Tasks to carry out.
1 – In the article on Scotty's Castle, who actually built the castle?
2 – Return the stretch of the article on Scotty's Castle from "In the desert" through "Arts & Culture)", copied word for word.

Selected passage.
___

DEBUNKING VEGAS MYTHS: A Castle Built by a Person Named Scotty with His Gold Wealth


Published on: December 16, 2024, 08:12h.

Last updated on: December 15, 2024, 01:39h.

In the desert three hours northwest of Las Vegas stands a castle built by 1920s gold baron Walter Scott atop the gold mine that funded it. Except that nearly every word you just read is a lie.

Scotty’s Castle, officially called Death Valley Ranch, is now part of Death Valley National Park. (Image: Library of Congress)

Death Valley Ranch, almost universally called “Scotty’s Castle,” was built by Albert Johnson, a millionaire insurance broker from Chicago.

Albert Johnson poses with his buddy and hoaxer, Walter Scott, on the grounds of Scotty’s Castle in the late 1920s. (Image: Google Arts & Culture)

But you can be forgiven for believing the lie, because it was perpetuated by both Scott and Johnson themselves.

Scott, a horseman from Kentucky who once worked as a rough rider in Buffalo Bill’s Wild West show, was good at many things.

Lying like a dog was one of them.

Historian Richard Lingenfelter once described Scott as “a conscienceless con man, an almost pathological liar and a charismatic bullslinger” who was “willing to say or do anything for one more moment in the limelight.”

In fact, the only reason Johnson built “Scotty’s Castle” in the first place was because Scott had lied to him, convincing him to buy 1,500 acres in the middle of the hottest place on Earth based on false promises of a mine on the property that overflowed with gold.

By the way, it’s also not a castle — just a nice Spanish Colonial Revival villa with a couple of turrets.

___

Raw data.
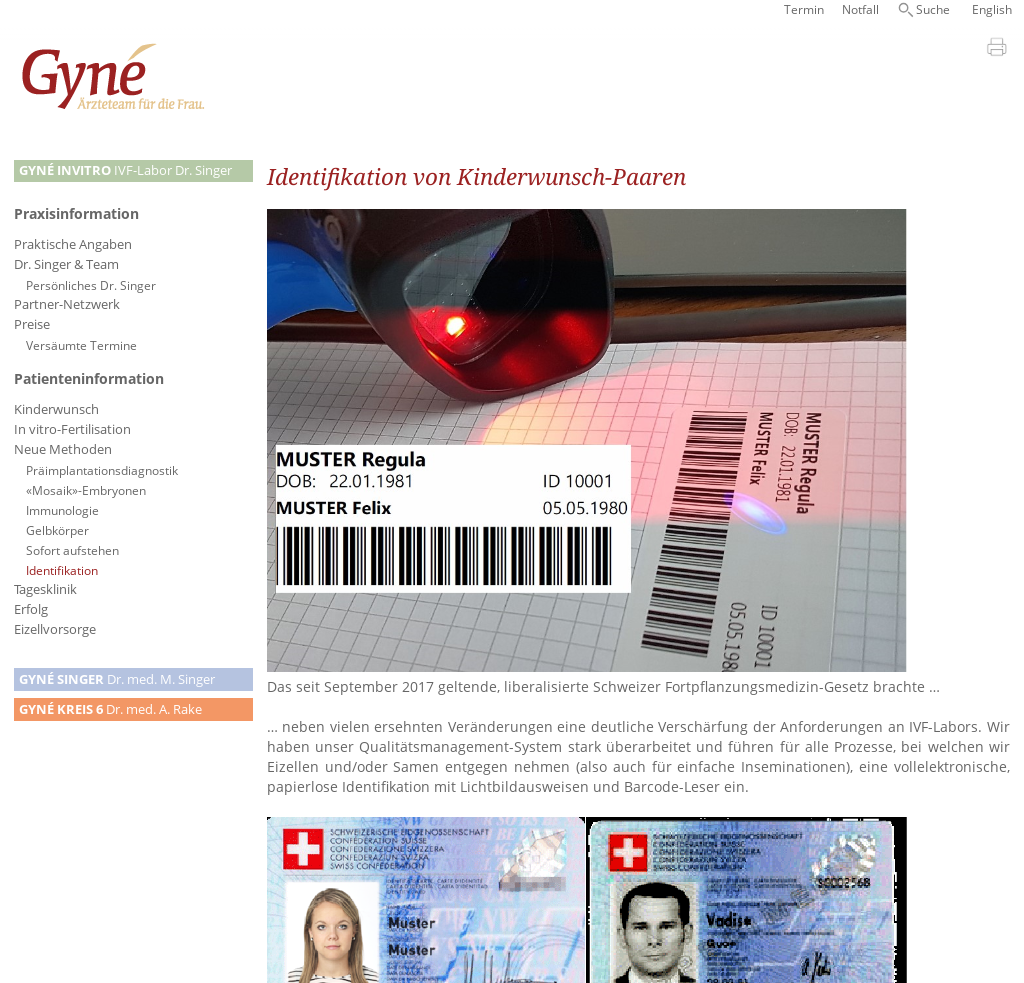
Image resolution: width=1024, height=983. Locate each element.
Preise (32, 324)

___

Answers.
1 – Albert Johnson, a millionaire insurance broker from Chicago.

2 –
In the desert three hours northwest of Las Vegas stands a castle built by 1920s gold baron Walter Scott atop the gold mine that funded it. Except that nearly every word you just read is a lie.

Scotty’s Castle, officially called Death Valley Ranch, is now part of Death Valley National Park. (Image: Library of Congress)

Death Valley Ranch, almost universally called “Scotty’s Castle,” was built by Albert Johnson, a millionaire insurance broker from Chicago.

Albert Johnson poses with his buddy and hoaxer, Walter Scott, on the grounds of Scotty’s Castle in the late 1920s. (Image: Google Arts & Culture)